Neo-Nazi Wade Michael Page killed seven members of the Sikh religion in suburban Milwaukee, Wisconsin on August 5, 2012. He was later killed in a clash with local police at the scene., a photo by Pan-African News Wire File Photos on Flickr.
August 6, 2012 4:40 PM
Sikh temple shooting suspect Wade Michael Page was white supremacist
Updated 5:00 p.m. ET
(CBS/AP) OAK CREEK, Wis. - Before he strode into a Sikh temple with a 9mm handgun and multiple magazines of ammunition, Wade Michael Page played in white supremacist heavy metal bands with names such as Definite Hate and End Apathy.
The bald, heavily tattooed bassist was a 40-year-old Army veteran who trained in psychological warfare before he was demoted and discharged more than a decade ago.
When the shooting at the Sikh Temple of Wisconsin in suburban Milwaukee ended, six victims ranging in age from 39 to 84 years old lay dead. Three others were critically wounded, including Oak Creek Police Officer Lt. Brian Murphy.
A day after he killed six worshippers at the suburban Milwaukee temple, fragments of Page's life emerged in public records and interviews. But his motive was still largely a mystery. He left no hate-filled manifesto, no angry blog or ranting Facebook entries to explain the attack.

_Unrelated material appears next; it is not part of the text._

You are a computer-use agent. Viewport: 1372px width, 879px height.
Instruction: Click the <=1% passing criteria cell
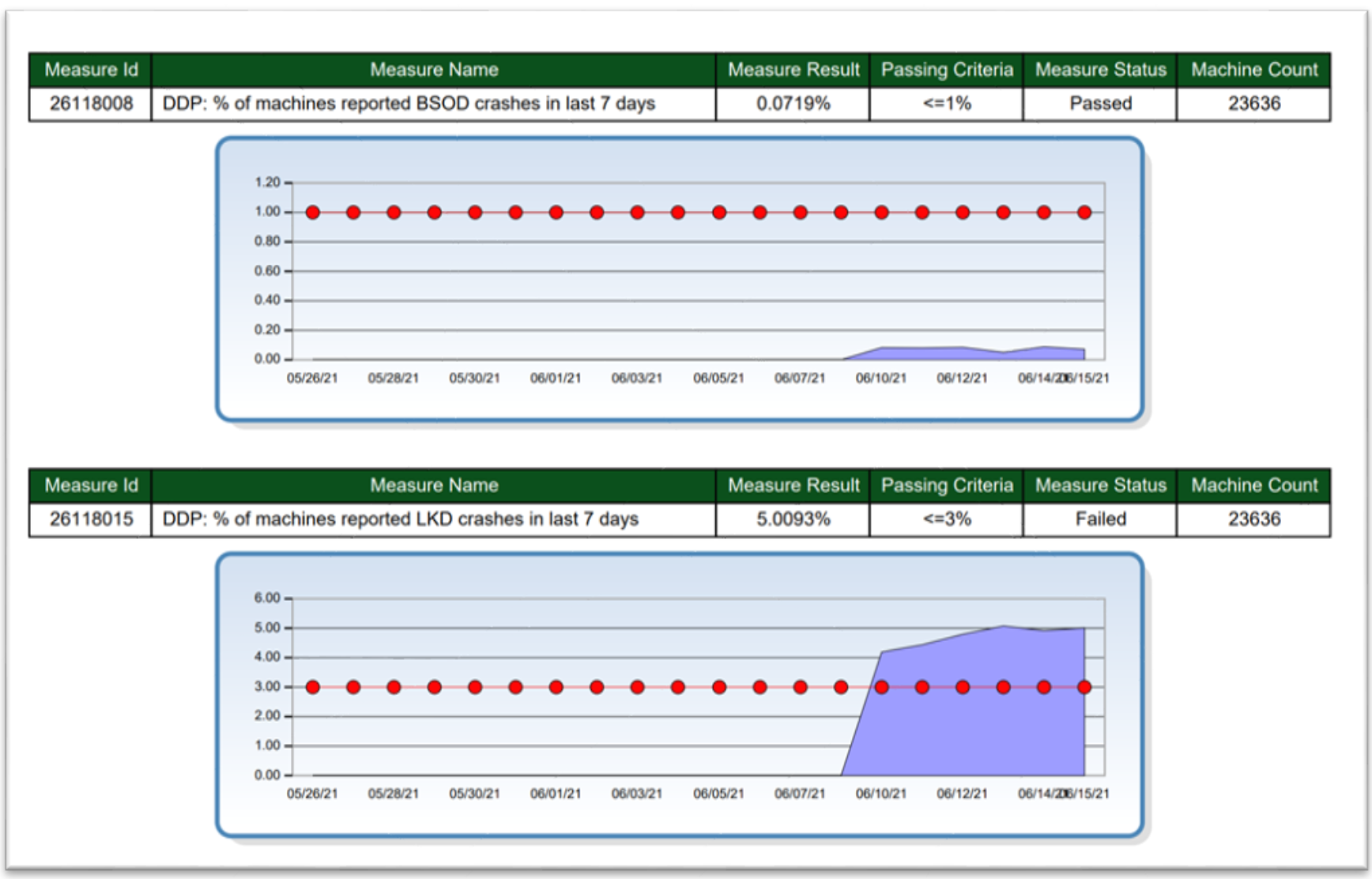[947, 103]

Page, who was shot to death by police, joined the Army in 1992 and was discharged in 1998. He was described Monday by the Southern Poverty Law Center as a "frustrated neo-Nazi" who had long been active in the obscure underworld of white supremacist music.
Mark Potok, a senior fellow at the nonprofit civil rights organization in Montgomery, Ala., said Page played in groups whose sometimes sinister-sounding names seemed to "reflect what he went out and actually did." The music often talked about genocide against Jews and other minorities.
In a 2010 interview, Page told a white supremacist website that he became active in white-power music in 2000, when he left his native Colorado and started the band End Apathy in 2005.
He told the website his inspiration was "based on frustration that we have the potential to accomplish so much more as individuals and a society in whole," according to the law center. He did not mention violence.
End Apathy's MySpace page said the group was based in Nashville, N.C.
Joseph Rackley, who lives in Nashville, said Monday that Page lived with his son for about six months last year in a house on Rackley's property.
"I'm not a nosy kind of guy," Rackley said. "When he stayed with my son, I don't even know if Wade played music. But my son plays alternative music, and periodically, I'd have to call them because I could hear more than I wanted to hear."
Page joined the military in Milwaukee in 1992 and was a repairman for the Hawk missile system before switching jobs to become one of the Army's psychological operations specialists assigned to a battalion at Fort Bragg, N.C.
As a "psy-ops" specialist, Page would have trained to host public meetings between locals and American forces, use leaflet campaigns in a conflict zone or use loudspeakers to communicate with enemy soldiers.
He never deployed overseas while serving in that role, Pentagon spokesman George Wright said.
Page was demoted in June 1998 for getting drunk while on duty and going AWOL, two defense officials said, speaking on condition of anonymity because they were not authorized to release information about the gunman.
Page also received extra duty and was fined. The defense officials said they had no other details about the incident, such as how long Page was gone or whether he turned himself in.
Outside Fayetteville, N.C., a brick ranch house Page bought in 2007 with help from a Veterans Administration mortgage stood boarded up Monday with knee-high weeds in the yard. A notice taped to the front indicated the home was in foreclosure and had been sold to a bank in January.
Before buying the home, Page lived with Army soldier Darren Sherlock, his wife and young children in a doublewide trailer in a rural community near Fort Bragg, records show.
Sherlock, dressed in his military fatigues, declined to comment about Page or the shooting when approached Monday by The Associated Press.